【5月3日 AFP】ドナルド・トランプ(Donald Trump)米大統領が連邦準備制度理事会(FRB)の理事に指名する意向だった保守系の経済評論家スティーブン・ムーア(Stephen Moore)氏(59)が2日、指名を辞退した。

 ムーア氏は、米ブルームバーグ(Bloomberg)と米紙ウォールストリート・ジャーナル(WSJ)に対し指名を受ける意向を示していたが、その直後、トランプ氏が自身のツイッター(Twitter)に「成長推進派の優れたエコノミストで、非常に素晴らしい人物であるスティーブ・ムーア氏が、FRBの指名手続きからの撤退を決めた」と投稿し、ムーア氏の指名辞退を明らかにした。

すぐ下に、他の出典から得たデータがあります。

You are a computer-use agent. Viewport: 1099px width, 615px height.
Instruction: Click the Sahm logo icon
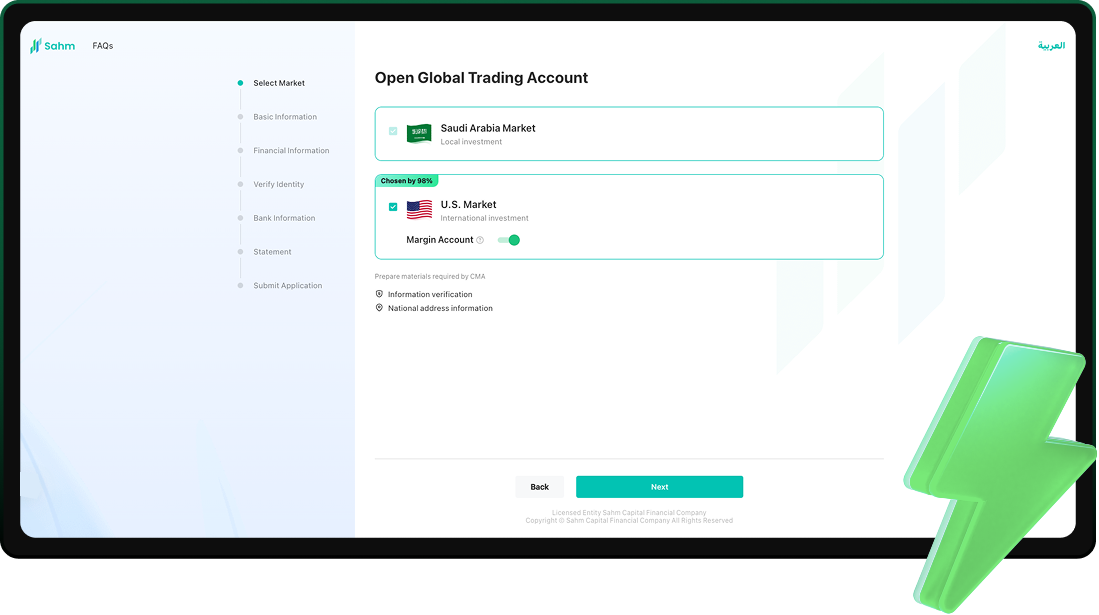[35, 46]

 ムーア氏に関しては、過去の発言が女性蔑視や人種差別的と批判されており、FRB理事としての資質を問題視する声や指名への批判が高まっていた。

 FRB理事の定員は7人で、現在2席が空席となっているが、先週には2012年米大統領選で共和党指名候補を争った実業家のハーマン・ケイン(Herman Cain)氏もFRB理事への指名を辞退しており、自身に忠実な人物をFRBに送り込もうとの思惑に、トランプ氏が苦戦していることがうかがえる。

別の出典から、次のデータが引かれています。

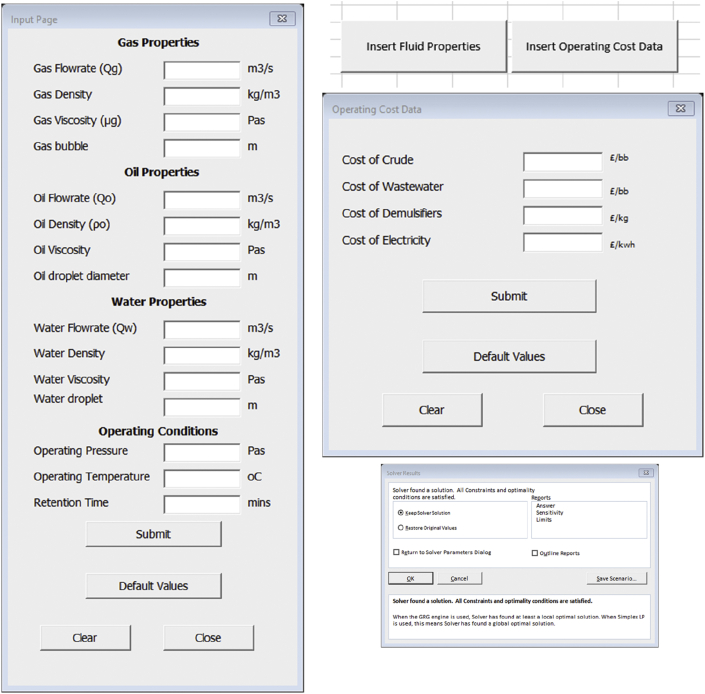Screen dimensions: 705x694
Task: Click Save Scenario button
Action: (616, 578)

 トランプ氏は大統領就任後、信頼性を損ねる恐れのある政治的影響からFRBの独立性を保つために守られてきた規範を繰り返し無視。FRBの利上げを非難し、先週には大幅な利下げを要求しており、ムーア氏とケイン氏の指名は、FRBに内部から圧力をかけたいトランプ氏の狙いがあるとの見方も出ていた。